■ **Exercise details**: In the material below, the lines from the one containing "Je veux en savoir plus (257, 395)" through the one containing "советники форекс 2019 (617, 2369)" are to be given again exactly, ends included, and no others.

■ **Records for the exercise**:
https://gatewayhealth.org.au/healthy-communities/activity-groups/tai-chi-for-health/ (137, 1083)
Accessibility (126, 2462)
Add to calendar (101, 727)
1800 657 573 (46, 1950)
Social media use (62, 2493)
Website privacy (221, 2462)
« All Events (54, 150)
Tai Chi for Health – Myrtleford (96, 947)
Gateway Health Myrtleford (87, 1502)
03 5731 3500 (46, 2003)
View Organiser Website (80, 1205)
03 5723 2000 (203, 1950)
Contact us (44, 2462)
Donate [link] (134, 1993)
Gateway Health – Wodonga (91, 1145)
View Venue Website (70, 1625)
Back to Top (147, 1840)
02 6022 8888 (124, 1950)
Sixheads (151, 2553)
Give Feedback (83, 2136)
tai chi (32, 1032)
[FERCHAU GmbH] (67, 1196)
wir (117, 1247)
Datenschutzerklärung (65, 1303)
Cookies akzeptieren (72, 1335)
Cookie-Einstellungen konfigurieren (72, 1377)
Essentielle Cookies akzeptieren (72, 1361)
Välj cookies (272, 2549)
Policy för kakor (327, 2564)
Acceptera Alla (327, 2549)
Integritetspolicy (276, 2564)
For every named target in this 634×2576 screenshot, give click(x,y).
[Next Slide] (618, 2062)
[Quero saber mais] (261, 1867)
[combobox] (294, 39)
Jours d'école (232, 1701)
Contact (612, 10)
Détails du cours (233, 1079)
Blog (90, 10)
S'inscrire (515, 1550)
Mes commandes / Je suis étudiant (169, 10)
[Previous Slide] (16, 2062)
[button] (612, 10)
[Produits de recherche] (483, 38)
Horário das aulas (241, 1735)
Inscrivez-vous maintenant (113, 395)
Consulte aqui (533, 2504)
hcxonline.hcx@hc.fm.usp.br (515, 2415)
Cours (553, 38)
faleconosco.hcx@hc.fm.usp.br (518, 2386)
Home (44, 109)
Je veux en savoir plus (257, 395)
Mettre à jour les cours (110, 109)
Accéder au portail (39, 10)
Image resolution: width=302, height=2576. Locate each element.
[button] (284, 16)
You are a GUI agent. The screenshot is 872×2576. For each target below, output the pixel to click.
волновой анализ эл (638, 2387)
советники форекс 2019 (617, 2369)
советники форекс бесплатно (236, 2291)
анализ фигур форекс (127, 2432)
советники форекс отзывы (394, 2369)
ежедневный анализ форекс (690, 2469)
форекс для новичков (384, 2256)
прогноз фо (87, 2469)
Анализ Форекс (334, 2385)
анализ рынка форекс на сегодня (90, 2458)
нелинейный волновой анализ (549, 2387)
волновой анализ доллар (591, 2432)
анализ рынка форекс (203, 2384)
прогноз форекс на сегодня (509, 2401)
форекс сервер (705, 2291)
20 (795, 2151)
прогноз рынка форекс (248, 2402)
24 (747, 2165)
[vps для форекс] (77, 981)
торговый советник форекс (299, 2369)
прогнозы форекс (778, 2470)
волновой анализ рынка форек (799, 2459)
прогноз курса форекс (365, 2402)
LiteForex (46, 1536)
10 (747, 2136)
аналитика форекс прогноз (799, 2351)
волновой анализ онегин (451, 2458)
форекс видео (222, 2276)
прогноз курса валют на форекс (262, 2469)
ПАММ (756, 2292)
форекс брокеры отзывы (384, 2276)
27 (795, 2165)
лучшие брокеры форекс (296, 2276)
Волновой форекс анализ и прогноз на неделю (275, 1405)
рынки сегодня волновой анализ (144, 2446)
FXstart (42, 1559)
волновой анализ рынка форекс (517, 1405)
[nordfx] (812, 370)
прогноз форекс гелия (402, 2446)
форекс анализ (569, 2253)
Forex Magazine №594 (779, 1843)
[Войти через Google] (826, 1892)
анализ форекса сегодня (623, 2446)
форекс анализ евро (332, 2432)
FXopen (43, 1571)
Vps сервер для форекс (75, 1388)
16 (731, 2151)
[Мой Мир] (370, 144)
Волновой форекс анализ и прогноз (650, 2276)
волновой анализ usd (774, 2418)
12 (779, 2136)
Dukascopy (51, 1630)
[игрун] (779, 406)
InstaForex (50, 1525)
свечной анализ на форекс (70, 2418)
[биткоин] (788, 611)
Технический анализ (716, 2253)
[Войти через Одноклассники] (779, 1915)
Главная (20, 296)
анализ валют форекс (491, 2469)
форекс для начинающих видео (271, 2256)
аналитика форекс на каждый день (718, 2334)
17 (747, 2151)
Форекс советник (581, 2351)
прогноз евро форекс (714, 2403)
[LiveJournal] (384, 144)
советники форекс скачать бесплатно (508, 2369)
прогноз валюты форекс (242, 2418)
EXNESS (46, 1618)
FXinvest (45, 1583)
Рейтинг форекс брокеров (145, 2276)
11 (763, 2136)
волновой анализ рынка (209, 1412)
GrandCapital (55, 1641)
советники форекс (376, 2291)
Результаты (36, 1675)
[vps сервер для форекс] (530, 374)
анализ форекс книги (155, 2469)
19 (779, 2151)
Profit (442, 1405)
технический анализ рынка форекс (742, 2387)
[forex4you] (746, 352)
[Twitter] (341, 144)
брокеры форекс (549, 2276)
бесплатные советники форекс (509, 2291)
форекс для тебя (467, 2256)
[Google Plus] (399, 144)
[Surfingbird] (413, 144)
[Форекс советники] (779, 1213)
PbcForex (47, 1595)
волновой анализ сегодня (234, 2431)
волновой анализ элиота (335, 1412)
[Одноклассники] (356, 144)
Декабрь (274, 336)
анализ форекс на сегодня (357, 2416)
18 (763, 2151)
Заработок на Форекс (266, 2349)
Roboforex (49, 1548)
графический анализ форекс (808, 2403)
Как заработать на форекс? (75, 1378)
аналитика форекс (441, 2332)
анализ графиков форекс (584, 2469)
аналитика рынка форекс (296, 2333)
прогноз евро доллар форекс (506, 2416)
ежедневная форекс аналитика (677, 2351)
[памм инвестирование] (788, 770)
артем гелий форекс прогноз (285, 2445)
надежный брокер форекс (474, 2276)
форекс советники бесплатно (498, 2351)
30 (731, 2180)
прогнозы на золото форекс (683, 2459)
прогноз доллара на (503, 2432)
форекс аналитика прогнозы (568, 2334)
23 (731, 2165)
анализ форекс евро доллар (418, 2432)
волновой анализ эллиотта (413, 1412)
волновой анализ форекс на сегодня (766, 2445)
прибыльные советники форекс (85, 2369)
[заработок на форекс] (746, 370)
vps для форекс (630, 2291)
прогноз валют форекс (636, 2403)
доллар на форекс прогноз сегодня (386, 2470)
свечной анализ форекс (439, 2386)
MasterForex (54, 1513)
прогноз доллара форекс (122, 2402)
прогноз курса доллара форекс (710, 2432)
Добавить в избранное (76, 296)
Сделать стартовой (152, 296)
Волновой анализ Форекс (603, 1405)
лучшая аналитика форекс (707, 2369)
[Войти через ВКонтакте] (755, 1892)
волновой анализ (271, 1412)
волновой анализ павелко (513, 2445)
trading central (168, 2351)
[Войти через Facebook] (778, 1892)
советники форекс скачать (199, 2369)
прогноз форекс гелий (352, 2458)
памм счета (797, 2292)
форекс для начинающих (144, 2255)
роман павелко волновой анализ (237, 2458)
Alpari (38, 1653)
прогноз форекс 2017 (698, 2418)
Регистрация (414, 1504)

■ **Answer for this exercise**:
Je veux en savoir plus (257, 395)
Mettre à jour les cours (110, 109)
Accéder au portail (39, 10)
Image resolution: width=302, height=2576. Locate each element.
[button] (284, 16)
You are a GUI agent. The screenshot is 872×2576. For each target below, output the pixel to click.
волновой анализ эл (638, 2387)
советники форекс 2019 (617, 2369)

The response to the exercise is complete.